EXERCISE REQUIREMENTS » In the forum post about the custom wedding cake case, explain why the replying poster says the baker should have removed custom wedding cakes from his shop. Answer in one to three sentences.

Location: Middle of nowhere
24,260 posts, read 14,214,925 times
Reputation: 9895
Quote:
Originally Posted by jazzarama View Post
True, but the baker knew what preparing a custom wedding cake involved for him. It involved more than selling pre-made cupcakes or adding names to an off the shelf wedding cake. Nor is a custom wedding cake a peripheral part of a wedding. The Colorado law as applied In This Case violated the baker's 1st Amendment rights.
The baker offered custom wedding cakes in their shop. The law states that you can not discriminate based on sexual orientation for any goods or services that you offer. If he couldn't follow the law he should have removed that service from his shop before there was a problem.

Religious beliefs do not trump generally applicable laws.

" We have never held that an individual's religious beliefs excuse him from compliance with an otherwise valid law prohibiting conduct that the State is free to regulate."

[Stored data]
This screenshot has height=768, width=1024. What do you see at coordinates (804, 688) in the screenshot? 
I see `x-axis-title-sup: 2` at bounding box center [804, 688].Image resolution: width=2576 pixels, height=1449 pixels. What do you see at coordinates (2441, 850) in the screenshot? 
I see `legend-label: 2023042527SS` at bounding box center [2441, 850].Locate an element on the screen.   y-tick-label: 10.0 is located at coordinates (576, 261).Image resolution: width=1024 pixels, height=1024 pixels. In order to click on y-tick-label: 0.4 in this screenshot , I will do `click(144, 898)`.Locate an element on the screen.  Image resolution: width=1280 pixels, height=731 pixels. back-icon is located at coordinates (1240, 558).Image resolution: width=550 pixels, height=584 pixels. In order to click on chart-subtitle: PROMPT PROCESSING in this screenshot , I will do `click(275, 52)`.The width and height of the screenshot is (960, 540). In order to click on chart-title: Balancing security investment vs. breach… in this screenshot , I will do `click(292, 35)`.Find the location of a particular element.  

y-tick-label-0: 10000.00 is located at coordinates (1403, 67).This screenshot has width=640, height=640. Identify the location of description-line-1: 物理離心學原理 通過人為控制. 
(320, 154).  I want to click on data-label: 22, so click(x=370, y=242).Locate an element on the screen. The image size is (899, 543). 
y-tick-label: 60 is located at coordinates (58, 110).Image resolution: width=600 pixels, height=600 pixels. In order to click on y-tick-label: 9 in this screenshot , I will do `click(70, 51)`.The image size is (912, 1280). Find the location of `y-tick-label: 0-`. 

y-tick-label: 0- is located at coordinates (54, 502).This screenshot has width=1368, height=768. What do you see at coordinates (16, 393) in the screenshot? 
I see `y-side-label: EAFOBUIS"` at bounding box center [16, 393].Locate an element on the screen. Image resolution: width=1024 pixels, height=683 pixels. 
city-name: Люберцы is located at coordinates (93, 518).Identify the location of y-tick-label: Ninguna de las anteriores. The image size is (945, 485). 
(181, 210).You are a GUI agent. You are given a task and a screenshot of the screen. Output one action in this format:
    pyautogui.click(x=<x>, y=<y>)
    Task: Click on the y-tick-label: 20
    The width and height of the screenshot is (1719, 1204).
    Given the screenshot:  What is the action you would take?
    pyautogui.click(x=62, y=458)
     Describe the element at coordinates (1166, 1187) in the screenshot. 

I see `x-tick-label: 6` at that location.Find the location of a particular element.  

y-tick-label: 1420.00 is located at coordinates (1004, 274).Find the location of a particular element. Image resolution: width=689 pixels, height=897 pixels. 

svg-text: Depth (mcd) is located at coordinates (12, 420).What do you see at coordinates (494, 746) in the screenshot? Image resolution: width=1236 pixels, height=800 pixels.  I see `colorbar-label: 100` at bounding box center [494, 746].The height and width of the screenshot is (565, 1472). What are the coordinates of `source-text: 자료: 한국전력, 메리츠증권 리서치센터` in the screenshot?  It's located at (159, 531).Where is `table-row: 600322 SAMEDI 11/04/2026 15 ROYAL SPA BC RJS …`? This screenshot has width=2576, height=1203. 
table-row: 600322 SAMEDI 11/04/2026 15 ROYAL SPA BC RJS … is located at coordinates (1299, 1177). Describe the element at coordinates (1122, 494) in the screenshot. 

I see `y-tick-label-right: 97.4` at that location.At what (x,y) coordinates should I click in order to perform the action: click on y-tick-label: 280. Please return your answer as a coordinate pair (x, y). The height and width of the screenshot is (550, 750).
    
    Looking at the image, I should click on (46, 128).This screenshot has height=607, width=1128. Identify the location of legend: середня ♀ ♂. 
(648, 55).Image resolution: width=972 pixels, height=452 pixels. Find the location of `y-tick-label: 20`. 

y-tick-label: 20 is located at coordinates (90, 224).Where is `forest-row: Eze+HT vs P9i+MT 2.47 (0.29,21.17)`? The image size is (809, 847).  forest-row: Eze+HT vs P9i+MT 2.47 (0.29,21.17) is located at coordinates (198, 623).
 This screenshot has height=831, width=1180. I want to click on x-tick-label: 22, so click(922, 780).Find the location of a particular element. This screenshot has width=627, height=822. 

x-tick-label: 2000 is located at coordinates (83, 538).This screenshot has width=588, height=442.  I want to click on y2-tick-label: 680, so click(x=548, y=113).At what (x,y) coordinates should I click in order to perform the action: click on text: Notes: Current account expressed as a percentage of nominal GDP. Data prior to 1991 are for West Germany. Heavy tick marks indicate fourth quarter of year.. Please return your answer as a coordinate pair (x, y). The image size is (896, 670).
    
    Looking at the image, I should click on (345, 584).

ANSWER TO THIS TASK » The baker offered custom wedding cakes, and the law says a business cannot discriminate based on sexual orientation for any goods or services it offers. If he couldn't follow that law, he should have dropped the service before a problem arose.